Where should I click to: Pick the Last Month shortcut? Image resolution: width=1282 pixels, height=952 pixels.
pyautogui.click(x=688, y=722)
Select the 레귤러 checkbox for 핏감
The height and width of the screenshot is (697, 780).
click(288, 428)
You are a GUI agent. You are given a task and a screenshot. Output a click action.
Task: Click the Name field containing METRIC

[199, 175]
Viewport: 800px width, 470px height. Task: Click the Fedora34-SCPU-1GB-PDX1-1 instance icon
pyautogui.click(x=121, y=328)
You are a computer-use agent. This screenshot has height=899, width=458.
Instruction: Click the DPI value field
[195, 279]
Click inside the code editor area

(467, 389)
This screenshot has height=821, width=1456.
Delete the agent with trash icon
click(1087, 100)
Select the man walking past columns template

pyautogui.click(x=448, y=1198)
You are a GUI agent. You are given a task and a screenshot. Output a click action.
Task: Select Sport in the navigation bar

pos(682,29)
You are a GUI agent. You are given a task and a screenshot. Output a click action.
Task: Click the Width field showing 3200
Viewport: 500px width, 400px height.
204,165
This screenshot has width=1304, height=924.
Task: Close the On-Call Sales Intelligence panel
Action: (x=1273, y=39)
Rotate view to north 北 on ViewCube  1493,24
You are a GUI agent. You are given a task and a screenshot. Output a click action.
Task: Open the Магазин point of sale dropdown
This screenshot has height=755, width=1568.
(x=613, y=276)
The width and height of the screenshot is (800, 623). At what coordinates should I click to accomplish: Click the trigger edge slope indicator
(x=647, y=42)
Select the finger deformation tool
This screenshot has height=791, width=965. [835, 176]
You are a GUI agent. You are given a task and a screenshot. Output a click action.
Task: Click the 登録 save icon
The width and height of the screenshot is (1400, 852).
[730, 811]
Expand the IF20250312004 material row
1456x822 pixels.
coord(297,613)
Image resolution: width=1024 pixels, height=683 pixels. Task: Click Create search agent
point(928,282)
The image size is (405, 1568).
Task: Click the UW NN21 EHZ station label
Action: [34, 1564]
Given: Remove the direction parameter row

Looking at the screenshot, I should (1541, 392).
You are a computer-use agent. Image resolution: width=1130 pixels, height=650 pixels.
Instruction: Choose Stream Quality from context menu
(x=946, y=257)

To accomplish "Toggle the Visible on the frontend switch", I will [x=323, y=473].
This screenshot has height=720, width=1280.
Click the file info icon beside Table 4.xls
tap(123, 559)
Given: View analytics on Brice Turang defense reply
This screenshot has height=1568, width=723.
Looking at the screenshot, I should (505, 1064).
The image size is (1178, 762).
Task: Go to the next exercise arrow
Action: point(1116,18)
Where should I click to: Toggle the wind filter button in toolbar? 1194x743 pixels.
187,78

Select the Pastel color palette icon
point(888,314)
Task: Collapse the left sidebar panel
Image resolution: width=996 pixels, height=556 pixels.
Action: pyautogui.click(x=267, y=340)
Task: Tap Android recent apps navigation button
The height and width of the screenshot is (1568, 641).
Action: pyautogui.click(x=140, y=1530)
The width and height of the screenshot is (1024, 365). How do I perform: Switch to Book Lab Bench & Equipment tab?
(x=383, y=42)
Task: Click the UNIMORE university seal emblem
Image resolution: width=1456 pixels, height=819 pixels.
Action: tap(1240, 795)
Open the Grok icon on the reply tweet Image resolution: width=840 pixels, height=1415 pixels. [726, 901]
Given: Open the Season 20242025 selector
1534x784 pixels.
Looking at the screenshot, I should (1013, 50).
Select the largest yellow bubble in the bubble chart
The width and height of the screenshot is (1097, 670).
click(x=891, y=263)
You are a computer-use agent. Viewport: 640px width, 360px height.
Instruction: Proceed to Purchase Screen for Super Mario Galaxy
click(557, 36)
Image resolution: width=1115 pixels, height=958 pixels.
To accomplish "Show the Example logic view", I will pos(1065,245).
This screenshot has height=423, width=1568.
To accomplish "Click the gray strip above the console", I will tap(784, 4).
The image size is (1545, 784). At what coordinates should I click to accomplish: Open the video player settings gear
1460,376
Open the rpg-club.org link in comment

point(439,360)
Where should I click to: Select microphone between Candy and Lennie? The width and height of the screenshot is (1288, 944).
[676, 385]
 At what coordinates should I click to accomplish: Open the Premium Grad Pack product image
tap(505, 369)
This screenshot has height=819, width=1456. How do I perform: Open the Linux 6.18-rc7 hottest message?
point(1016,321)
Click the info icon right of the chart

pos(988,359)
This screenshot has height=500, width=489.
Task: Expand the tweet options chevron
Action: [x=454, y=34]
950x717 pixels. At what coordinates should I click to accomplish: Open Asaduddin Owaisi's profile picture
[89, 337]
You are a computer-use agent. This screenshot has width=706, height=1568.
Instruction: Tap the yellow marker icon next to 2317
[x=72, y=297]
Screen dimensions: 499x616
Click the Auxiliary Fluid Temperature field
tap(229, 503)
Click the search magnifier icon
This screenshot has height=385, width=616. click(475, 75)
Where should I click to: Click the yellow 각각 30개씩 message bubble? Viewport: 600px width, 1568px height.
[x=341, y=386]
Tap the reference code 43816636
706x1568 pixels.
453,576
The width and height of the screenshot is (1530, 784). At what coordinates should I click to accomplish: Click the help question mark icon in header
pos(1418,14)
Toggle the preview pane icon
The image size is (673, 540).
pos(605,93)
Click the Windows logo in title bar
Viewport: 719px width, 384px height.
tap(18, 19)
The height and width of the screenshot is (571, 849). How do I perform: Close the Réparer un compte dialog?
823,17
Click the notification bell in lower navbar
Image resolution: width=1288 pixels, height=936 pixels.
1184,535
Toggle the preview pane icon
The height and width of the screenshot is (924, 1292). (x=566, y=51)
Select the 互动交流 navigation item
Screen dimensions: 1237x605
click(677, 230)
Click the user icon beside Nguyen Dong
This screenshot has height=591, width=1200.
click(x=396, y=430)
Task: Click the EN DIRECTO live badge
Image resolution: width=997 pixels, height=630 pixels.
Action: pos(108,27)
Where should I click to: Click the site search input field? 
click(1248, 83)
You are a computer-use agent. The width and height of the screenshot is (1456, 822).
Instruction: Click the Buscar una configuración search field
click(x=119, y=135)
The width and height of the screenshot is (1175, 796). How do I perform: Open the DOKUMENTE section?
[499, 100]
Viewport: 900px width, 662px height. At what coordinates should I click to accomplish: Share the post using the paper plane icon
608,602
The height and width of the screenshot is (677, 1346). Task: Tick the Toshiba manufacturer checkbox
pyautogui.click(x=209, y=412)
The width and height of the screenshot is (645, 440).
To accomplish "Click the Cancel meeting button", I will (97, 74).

────────

- [WHAT NEEDS TO BE DONE] Please copy out all of the lines above word for word, keeping every character unchanged.

- [PROBLEM SOLUTION]
Where should I click to: Pick the Last Month shortcut? Image resolution: width=1282 pixels, height=952 pixels.
pyautogui.click(x=688, y=722)
Select the 레귤러 checkbox for 핏감
The height and width of the screenshot is (697, 780).
click(288, 428)
You are a GUI agent. You are given a task and a screenshot. Output a click action.
Task: Click the Name field containing METRIC

[199, 175]
Viewport: 800px width, 470px height. Task: Click the Fedora34-SCPU-1GB-PDX1-1 instance icon
pyautogui.click(x=121, y=328)
You are a computer-use agent. This screenshot has height=899, width=458.
Instruction: Click the DPI value field
[195, 279]
Click inside the code editor area

(467, 389)
This screenshot has height=821, width=1456.
Delete the agent with trash icon
click(1087, 100)
Select the man walking past columns template

pyautogui.click(x=448, y=1198)
You are a GUI agent. You are given a task and a screenshot. Output a click action.
Task: Select Sport in the navigation bar

pos(682,29)
You are a GUI agent. You are given a task and a screenshot. Output a click action.
Task: Click the Width field showing 3200
Viewport: 500px width, 400px height.
204,165
This screenshot has width=1304, height=924.
Task: Close the On-Call Sales Intelligence panel
Action: (x=1273, y=39)
Rotate view to north 北 on ViewCube  1493,24
You are a GUI agent. You are given a task and a screenshot. Output a click action.
Task: Open the Магазин point of sale dropdown
This screenshot has height=755, width=1568.
(x=613, y=276)
The width and height of the screenshot is (800, 623). At what coordinates should I click to accomplish: Click the trigger edge slope indicator
(x=647, y=42)
Select the finger deformation tool
This screenshot has height=791, width=965. [835, 176]
You are a GUI agent. You are given a task and a screenshot. Output a click action.
Task: Click the 登録 save icon
The width and height of the screenshot is (1400, 852).
[730, 811]
Expand the IF20250312004 material row
1456x822 pixels.
coord(297,613)
Image resolution: width=1024 pixels, height=683 pixels. Task: Click Create search agent
point(928,282)
The image size is (405, 1568).
Task: Click the UW NN21 EHZ station label
Action: [34, 1564]
Given: Remove the direction parameter row

Looking at the screenshot, I should (1541, 392).
You are a computer-use agent. Image resolution: width=1130 pixels, height=650 pixels.
Instruction: Choose Stream Quality from context menu
(x=946, y=257)

To accomplish "Toggle the Visible on the frontend switch", I will [x=323, y=473].
This screenshot has height=720, width=1280.
Click the file info icon beside Table 4.xls
tap(123, 559)
Given: View analytics on Brice Turang defense reply
This screenshot has height=1568, width=723.
Looking at the screenshot, I should (505, 1064).
The image size is (1178, 762).
Task: Go to the next exercise arrow
Action: point(1116,18)
Where should I click to: Toggle the wind filter button in toolbar? 1194x743 pixels.
187,78

Select the Pastel color palette icon
point(888,314)
Task: Collapse the left sidebar panel
Image resolution: width=996 pixels, height=556 pixels.
Action: pyautogui.click(x=267, y=340)
Task: Tap Android recent apps navigation button
The height and width of the screenshot is (1568, 641).
Action: pyautogui.click(x=140, y=1530)
The width and height of the screenshot is (1024, 365). How do I perform: Switch to Book Lab Bench & Equipment tab?
(x=383, y=42)
Task: Click the UNIMORE university seal emblem
Image resolution: width=1456 pixels, height=819 pixels.
Action: tap(1240, 795)
Open the Grok icon on the reply tweet Image resolution: width=840 pixels, height=1415 pixels. [726, 901]
Given: Open the Season 20242025 selector
1534x784 pixels.
Looking at the screenshot, I should (1013, 50).
Select the largest yellow bubble in the bubble chart
The width and height of the screenshot is (1097, 670).
click(x=891, y=263)
You are a computer-use agent. Viewport: 640px width, 360px height.
Instruction: Proceed to Purchase Screen for Super Mario Galaxy
click(557, 36)
Image resolution: width=1115 pixels, height=958 pixels.
To accomplish "Show the Example logic view", I will pos(1065,245).
This screenshot has height=423, width=1568.
To accomplish "Click the gray strip above the console", I will tap(784, 4).
The image size is (1545, 784). At what coordinates should I click to accomplish: Open the video player settings gear
1460,376
Open the rpg-club.org link in comment

point(439,360)
Where should I click to: Select microphone between Candy and Lennie? The width and height of the screenshot is (1288, 944).
[676, 385]
 At what coordinates should I click to accomplish: Open the Premium Grad Pack product image
tap(505, 369)
This screenshot has height=819, width=1456. How do I perform: Open the Linux 6.18-rc7 hottest message?
point(1016,321)
Click the info icon right of the chart

pos(988,359)
This screenshot has height=500, width=489.
Task: Expand the tweet options chevron
Action: [x=454, y=34]
950x717 pixels. At what coordinates should I click to accomplish: Open Asaduddin Owaisi's profile picture
[89, 337]
You are a computer-use agent. This screenshot has width=706, height=1568.
Instruction: Tap the yellow marker icon next to 2317
[x=72, y=297]
Screen dimensions: 499x616
Click the Auxiliary Fluid Temperature field
tap(229, 503)
Click the search magnifier icon
This screenshot has height=385, width=616. click(475, 75)
Where should I click to: Click the yellow 각각 30개씩 message bubble? Viewport: 600px width, 1568px height.
[x=341, y=386]
Tap the reference code 43816636
706x1568 pixels.
453,576
The width and height of the screenshot is (1530, 784). At what coordinates should I click to accomplish: Click the help question mark icon in header
pos(1418,14)
Toggle the preview pane icon
The image size is (673, 540).
pos(605,93)
Click the Windows logo in title bar
Viewport: 719px width, 384px height.
tap(18, 19)
The height and width of the screenshot is (571, 849). How do I perform: Close the Réparer un compte dialog?
823,17
Click the notification bell in lower navbar
Image resolution: width=1288 pixels, height=936 pixels.
1184,535
Toggle the preview pane icon
The height and width of the screenshot is (924, 1292). (x=566, y=51)
Select the 互动交流 navigation item
Screen dimensions: 1237x605
click(677, 230)
Click the user icon beside Nguyen Dong
This screenshot has height=591, width=1200.
click(x=396, y=430)
Task: Click the EN DIRECTO live badge
Image resolution: width=997 pixels, height=630 pixels.
Action: pos(108,27)
Where should I click to: Click the site search input field? 
click(1248, 83)
You are a computer-use agent. The width and height of the screenshot is (1456, 822).
Instruction: Click the Buscar una configuración search field
click(x=119, y=135)
The width and height of the screenshot is (1175, 796). How do I perform: Open the DOKUMENTE section?
[499, 100]
Viewport: 900px width, 662px height. At what coordinates should I click to accomplish: Share the post using the paper plane icon
608,602
The height and width of the screenshot is (677, 1346). Task: Tick the Toshiba manufacturer checkbox
pyautogui.click(x=209, y=412)
The width and height of the screenshot is (645, 440).
To accomplish "Click the Cancel meeting button", I will (97, 74).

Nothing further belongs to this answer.